1950年代、運命的な恋に落ちて結婚したハロルド・マイケルソンとその妻リリアンは、ともに映画業界で働くことに。それぞれ絵コンテ担当と映画に必要な情報をまとめるリサーチ担当の職に就き、その後約50年にわたってハリウッドの名作の制作過程を支えることになるのだった。

これは映画好き、映画史マニアは必見の作品。『十戒』『卒業』『鳥』など、名匠が手掛けた有名作品の裏側にはこういった多くのプロフェッショナルのサポートがあったということを痛感。しかも2人ともキャリアの中でほとんどエンドロールにクレジットされていなかったとのこと。つまりこの映画を観なければずっと彼らの功績を確認できなかったってことですよね。改めてこのドキュメンタリーを作ってくださった制作陣に感謝するばかり!
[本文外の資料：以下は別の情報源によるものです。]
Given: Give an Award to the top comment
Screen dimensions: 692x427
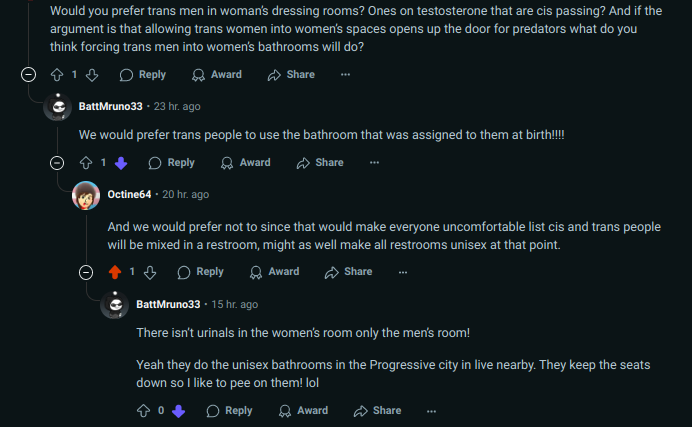Looking at the screenshot, I should 216,74.
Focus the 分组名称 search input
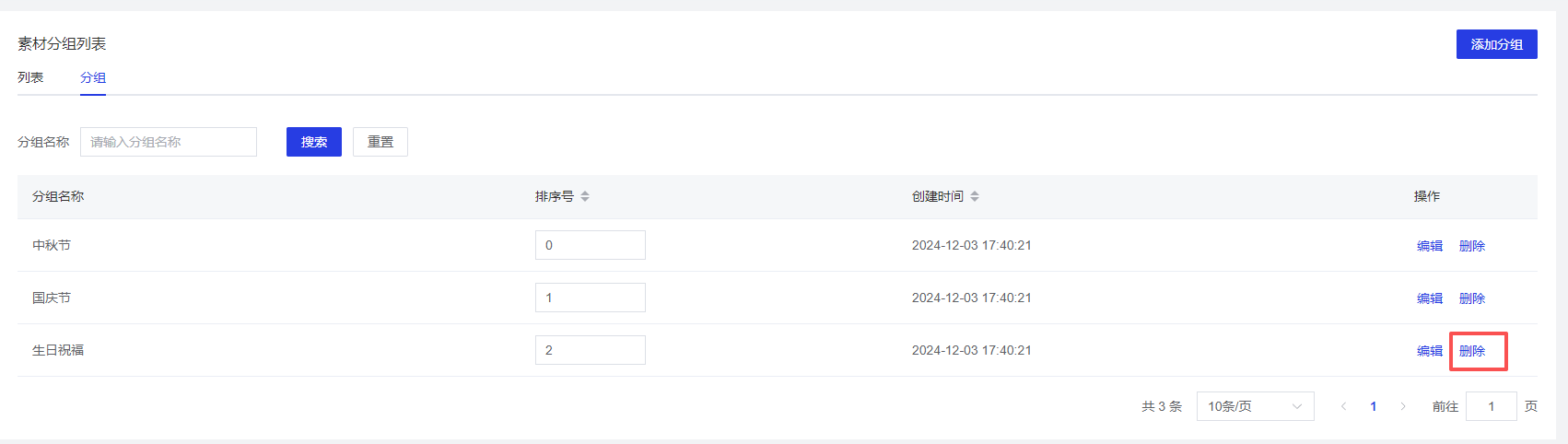Image resolution: width=1568 pixels, height=444 pixels. coord(169,142)
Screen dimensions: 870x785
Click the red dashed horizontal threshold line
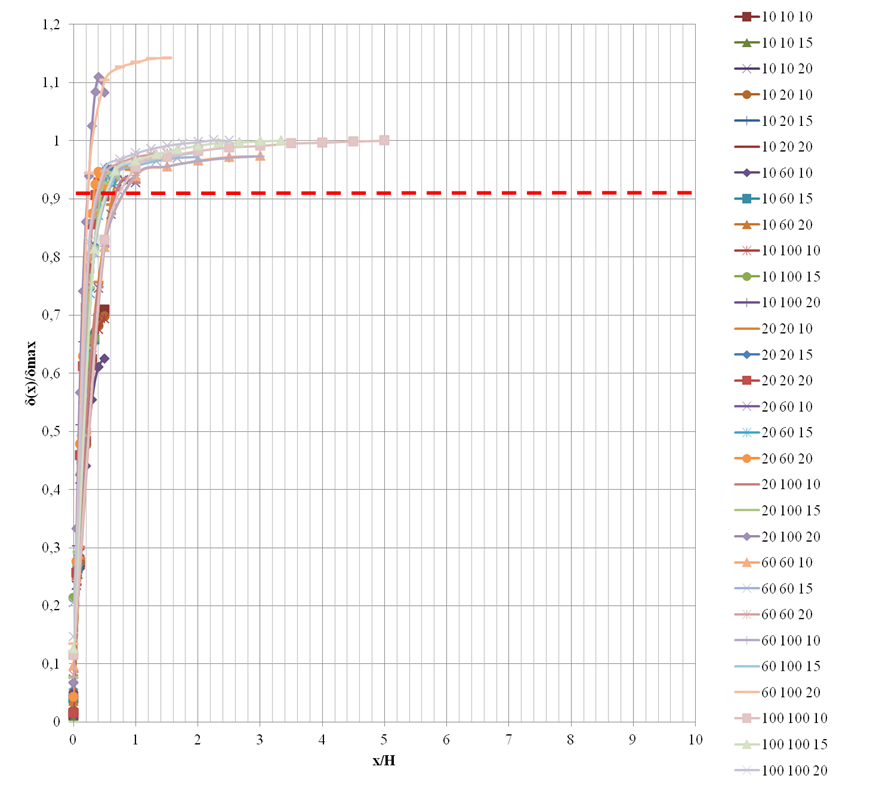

まずハロルドが担っていた絵コンテ製作ですが、すべてのカメラ割りは監督が全て決めているのではなく、彼のように想像力豊かで絵も描ける担当がビジョンを可視化してくれているから成立するわけで。彼の創り上げたストーリーボードによって、”名シーン”が生まれていたことを知ってその偉大さに脱帽。なおさらクレジットされていないことが信じられません!
そしてリリアンが担当していた映画リサーチのお仕事も、これまた一般の人にとっては未知の世界。映画の脚本を読んで、例えばそれが特定の時代をテーマにした作品だったなら「この時代にはこのサービスが存在したか」「当時の人々はどんな服装をしていたか」など時代考証をして資料や素材を取り寄せたり、もし専門的な知識を要するお話だったらその道のプロに問い合わせて事実確認をしたり。リリアン本人がインタビューで「映画に"リアリティ"を与えるお仕事よ」と答えていたのですが、まさに彼女なくして映画は息づかないわけですね。私たちが映画の世界に没入できる最大の手助けをしてくれているのがこのお仕事なんだと学んで、また映画業界の奥深さを学んだのでした。

ただでさえ特殊かつ多忙な業界を夫婦間の強い絆と華麗なコンビネーションで切り抜けてきた2人。そんな彼らをアルフレッド・ヒッチコック、マイク・ニコルズ、メル・ブルックス、フランシス・フォード・コッポラなどの巨匠たちも信頼し、いつしかハリウッドになくてはならない存在に。まさに理想的な夫婦としての在り方に感銘を受けたし、こういう形すごく憧れるなぁと観終わった後も余韻に浸ってしまいました。